Thursday, November 06, 2008

Local election results: half full or half empty?

Heather Knight's story in this morning's Chronicle succinctly presents the puzzle of SF voters in Tuesday's election: How could ultra-liberal San Francisco vote against affordable housing, the legalization of prostitution, public power, and for JROTC in the schools? For two reasons: city voters are not as left-wing as progs like to think, and the collapse of the country's financial system has scared even many progs, who, like the rest of us, were reluctant to okay big spending measures.

Even Chris Daly is more or less reality-based about the results:

"You didn't see a litmus test around liberal or conservative...You saw the electorate rejecting new proposals...new items with associated spending based on economic conditions and the meltdown of the global financial systems."

That may explain the vote against affordable housing, but the economy doesn't explain the vote against legalizing prostitution, the vote for JROTC, or the vote against naming a sewage plant after President Bush. Besides, city voters weren't mindlessly rejecting all spending measures, since the expensive rehab of SF General, which needed a two-thirds vote, got more than 80%.

On the other hand, Knight cites the apparent election of the "left-leaning" Eric Mar, David Chiu, and John Avalos to the Board of Supervisors as a victory for city progressives. But when you look at the numbers in the sidebar to the article, you learn that none of those progressives got a majority of votes; only Mar got more than 40%, hardly a mandate for political progressivism in SF.

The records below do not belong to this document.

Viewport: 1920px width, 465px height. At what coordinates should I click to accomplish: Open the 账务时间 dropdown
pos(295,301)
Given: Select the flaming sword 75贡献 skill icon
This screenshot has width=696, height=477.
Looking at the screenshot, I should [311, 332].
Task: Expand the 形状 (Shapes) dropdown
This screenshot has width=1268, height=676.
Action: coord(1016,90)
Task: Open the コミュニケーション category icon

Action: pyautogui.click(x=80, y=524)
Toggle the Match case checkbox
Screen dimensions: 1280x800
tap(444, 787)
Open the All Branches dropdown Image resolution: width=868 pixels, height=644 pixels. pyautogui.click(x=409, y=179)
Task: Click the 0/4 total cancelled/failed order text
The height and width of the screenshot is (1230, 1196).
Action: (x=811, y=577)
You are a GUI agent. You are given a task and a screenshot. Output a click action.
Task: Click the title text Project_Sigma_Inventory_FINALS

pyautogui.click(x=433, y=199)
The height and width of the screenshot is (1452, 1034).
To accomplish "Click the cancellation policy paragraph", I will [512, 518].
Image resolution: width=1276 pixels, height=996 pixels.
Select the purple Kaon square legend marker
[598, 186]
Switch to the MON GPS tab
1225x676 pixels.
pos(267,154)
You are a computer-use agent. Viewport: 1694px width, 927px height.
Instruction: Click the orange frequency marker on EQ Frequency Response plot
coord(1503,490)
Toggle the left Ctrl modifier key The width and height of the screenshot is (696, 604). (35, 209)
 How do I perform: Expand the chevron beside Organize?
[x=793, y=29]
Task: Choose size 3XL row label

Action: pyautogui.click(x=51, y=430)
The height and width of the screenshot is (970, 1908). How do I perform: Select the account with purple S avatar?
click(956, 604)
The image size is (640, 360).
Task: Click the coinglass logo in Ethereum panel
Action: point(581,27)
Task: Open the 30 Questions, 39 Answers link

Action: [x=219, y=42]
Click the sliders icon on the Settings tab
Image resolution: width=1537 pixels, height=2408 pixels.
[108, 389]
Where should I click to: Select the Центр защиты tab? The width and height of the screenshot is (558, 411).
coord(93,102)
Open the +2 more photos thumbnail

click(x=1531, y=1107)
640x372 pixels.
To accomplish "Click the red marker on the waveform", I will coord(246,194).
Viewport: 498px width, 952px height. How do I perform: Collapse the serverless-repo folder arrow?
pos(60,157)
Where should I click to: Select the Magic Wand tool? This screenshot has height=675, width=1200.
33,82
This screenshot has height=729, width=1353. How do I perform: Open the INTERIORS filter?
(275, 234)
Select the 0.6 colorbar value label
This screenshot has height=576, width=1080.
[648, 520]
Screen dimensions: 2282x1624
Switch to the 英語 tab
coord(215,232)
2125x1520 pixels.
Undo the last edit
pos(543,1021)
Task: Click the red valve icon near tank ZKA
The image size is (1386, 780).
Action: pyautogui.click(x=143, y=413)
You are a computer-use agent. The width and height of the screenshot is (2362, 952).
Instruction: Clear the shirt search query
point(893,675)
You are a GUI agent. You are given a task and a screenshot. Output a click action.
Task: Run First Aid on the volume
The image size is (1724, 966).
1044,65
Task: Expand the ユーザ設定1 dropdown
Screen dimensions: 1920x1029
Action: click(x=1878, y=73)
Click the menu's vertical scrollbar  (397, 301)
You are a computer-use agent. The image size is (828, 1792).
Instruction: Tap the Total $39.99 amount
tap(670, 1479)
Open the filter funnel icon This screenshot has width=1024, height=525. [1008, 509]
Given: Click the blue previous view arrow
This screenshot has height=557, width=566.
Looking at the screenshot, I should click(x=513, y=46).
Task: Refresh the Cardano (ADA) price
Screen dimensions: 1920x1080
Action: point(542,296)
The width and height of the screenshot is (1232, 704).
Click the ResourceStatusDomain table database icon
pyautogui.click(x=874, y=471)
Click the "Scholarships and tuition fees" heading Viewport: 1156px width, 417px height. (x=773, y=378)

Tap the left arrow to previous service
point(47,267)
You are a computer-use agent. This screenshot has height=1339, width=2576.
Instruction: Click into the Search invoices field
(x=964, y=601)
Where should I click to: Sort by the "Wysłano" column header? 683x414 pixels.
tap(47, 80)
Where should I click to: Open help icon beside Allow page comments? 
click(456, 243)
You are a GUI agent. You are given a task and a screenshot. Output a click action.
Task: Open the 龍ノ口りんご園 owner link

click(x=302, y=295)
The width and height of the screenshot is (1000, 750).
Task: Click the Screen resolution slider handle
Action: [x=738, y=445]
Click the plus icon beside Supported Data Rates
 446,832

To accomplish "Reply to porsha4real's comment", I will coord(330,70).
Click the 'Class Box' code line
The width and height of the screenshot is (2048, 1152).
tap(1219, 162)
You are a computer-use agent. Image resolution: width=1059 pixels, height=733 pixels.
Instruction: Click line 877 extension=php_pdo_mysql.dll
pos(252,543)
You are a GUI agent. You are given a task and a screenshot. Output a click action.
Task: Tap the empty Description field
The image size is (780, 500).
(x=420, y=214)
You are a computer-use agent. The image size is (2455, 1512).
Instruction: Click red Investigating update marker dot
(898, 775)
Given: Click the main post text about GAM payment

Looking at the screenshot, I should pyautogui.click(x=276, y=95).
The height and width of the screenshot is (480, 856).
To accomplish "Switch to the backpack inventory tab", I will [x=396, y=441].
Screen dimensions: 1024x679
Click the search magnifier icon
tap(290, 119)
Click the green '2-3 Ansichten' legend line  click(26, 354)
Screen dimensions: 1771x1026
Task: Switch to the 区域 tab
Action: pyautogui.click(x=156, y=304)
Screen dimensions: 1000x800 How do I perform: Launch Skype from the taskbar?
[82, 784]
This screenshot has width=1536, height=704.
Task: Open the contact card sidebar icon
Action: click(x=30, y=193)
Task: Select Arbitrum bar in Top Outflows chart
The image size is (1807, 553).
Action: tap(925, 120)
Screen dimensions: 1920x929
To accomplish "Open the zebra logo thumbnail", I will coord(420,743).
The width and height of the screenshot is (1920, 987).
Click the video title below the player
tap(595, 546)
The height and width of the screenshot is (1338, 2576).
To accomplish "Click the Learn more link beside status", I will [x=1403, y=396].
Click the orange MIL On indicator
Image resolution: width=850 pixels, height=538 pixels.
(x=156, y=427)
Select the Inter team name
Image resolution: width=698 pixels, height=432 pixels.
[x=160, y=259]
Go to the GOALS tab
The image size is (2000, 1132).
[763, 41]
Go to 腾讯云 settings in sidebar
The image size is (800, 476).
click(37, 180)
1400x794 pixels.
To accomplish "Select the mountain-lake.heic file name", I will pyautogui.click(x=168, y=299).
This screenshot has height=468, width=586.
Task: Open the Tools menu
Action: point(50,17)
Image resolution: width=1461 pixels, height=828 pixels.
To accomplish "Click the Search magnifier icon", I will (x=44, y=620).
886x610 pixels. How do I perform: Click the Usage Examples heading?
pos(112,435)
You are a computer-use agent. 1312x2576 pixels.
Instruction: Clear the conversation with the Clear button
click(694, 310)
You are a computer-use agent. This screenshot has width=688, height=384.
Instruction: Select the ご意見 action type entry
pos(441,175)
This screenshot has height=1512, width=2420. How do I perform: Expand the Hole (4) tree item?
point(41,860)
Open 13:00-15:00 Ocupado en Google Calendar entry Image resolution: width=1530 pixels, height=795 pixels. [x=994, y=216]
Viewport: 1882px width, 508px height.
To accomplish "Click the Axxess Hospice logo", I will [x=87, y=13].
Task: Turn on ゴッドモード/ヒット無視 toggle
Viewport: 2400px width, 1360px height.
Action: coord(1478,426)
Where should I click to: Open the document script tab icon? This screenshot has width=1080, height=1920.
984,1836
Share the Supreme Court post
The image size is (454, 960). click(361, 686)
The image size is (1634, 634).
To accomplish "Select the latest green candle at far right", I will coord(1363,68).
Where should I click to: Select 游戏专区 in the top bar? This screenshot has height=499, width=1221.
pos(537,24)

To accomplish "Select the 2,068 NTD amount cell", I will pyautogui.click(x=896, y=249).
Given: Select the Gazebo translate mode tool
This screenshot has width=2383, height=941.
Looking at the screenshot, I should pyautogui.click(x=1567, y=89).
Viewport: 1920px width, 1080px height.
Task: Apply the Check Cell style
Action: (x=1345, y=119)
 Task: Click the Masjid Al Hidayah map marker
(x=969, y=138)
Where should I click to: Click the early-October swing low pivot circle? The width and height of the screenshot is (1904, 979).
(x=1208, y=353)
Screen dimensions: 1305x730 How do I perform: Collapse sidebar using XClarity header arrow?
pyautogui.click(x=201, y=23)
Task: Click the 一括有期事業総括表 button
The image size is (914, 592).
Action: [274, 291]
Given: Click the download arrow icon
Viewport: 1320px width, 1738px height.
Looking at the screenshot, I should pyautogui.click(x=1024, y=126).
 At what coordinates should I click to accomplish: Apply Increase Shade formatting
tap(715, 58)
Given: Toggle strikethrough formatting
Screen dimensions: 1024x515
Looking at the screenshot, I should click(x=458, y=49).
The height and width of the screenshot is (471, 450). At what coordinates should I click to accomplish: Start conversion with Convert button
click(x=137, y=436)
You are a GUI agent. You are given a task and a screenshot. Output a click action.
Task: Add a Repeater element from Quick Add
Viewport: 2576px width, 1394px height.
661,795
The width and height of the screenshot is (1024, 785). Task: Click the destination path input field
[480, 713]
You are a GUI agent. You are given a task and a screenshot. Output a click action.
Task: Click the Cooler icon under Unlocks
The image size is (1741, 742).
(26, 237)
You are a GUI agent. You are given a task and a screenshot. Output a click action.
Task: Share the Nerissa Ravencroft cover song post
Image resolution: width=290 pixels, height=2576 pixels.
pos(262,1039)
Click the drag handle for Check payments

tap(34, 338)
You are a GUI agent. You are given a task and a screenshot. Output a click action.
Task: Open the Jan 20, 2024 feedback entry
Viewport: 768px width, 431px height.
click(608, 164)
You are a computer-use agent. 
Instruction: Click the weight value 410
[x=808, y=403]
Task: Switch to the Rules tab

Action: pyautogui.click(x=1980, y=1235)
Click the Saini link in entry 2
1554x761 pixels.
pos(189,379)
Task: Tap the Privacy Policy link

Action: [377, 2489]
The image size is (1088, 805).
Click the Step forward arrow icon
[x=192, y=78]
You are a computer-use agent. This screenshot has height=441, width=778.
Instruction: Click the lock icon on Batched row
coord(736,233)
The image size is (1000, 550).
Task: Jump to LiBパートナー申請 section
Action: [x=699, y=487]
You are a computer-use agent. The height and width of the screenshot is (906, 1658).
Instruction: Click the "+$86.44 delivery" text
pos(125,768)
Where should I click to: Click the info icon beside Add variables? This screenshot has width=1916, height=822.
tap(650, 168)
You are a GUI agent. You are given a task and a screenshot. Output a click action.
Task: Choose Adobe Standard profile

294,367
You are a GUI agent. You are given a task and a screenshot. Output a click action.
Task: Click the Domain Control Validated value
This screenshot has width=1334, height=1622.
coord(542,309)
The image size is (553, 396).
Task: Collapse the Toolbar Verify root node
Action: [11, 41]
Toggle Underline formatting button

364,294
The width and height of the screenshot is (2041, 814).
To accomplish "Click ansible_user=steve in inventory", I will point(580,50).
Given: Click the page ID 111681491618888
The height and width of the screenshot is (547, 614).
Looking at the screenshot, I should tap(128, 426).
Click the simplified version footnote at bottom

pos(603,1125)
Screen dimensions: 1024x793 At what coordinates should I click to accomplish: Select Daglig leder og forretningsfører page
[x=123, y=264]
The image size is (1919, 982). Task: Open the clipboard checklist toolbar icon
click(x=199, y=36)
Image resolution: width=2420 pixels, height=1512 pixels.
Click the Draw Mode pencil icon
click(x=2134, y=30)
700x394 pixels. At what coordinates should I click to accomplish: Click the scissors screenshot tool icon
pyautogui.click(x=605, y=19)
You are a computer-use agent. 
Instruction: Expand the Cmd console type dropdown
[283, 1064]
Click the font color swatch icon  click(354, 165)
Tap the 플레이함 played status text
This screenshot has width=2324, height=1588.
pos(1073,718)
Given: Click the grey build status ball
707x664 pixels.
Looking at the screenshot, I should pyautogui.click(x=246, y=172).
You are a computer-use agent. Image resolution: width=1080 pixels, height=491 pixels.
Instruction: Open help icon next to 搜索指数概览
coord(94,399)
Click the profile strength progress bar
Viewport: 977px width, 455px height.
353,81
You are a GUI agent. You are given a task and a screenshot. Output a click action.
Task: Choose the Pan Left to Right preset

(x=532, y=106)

While Knight's story tries to explain why allegedly progressive SF voters voted conservatively on the issues, some city progs are exchanging high fives and celebrating victory, insisting that Mayor Newsom and "business interests" were big losers because some of his candidates for the BOS were losing and his community court measure lost.

Not surprisingly, Newsom has a different take:

The mayor said it was too soon to call the supervisor races, but he pointed out that two candidates he appointed to the board---Carmen Chu, who is holding on to a slim majority, and Sean Elsbernd, who had no serious challengers---won their seats, a victory that he said was especially important. Newsom also noted that several ballot measures that he opposed---regarding affordable housing, public power, legalizing prostitution, and the JROTC program---failed with voters, and the hospital bond measure that he supported passed by a wide margin. "I think we did very well, in fact extraordinarily well," Newsom said. "The people who want to say last night was a defeat for the mayor, I don't think they're looking at the same results we are," said Eric Jaye, Newsom's chief political strategist.

Contrary to what some city progressives seem to think, elections are not morality tales where the Good struggles with the Wicked. Voters vote their interests as they understand them. And, whether you like it or not, they also vote their values, which is why legalizing prostitution was correctly seen as a bad idea, and naming a sewage plant after President Bush was seen as a juvenile stunt that didn't belong on the ballot.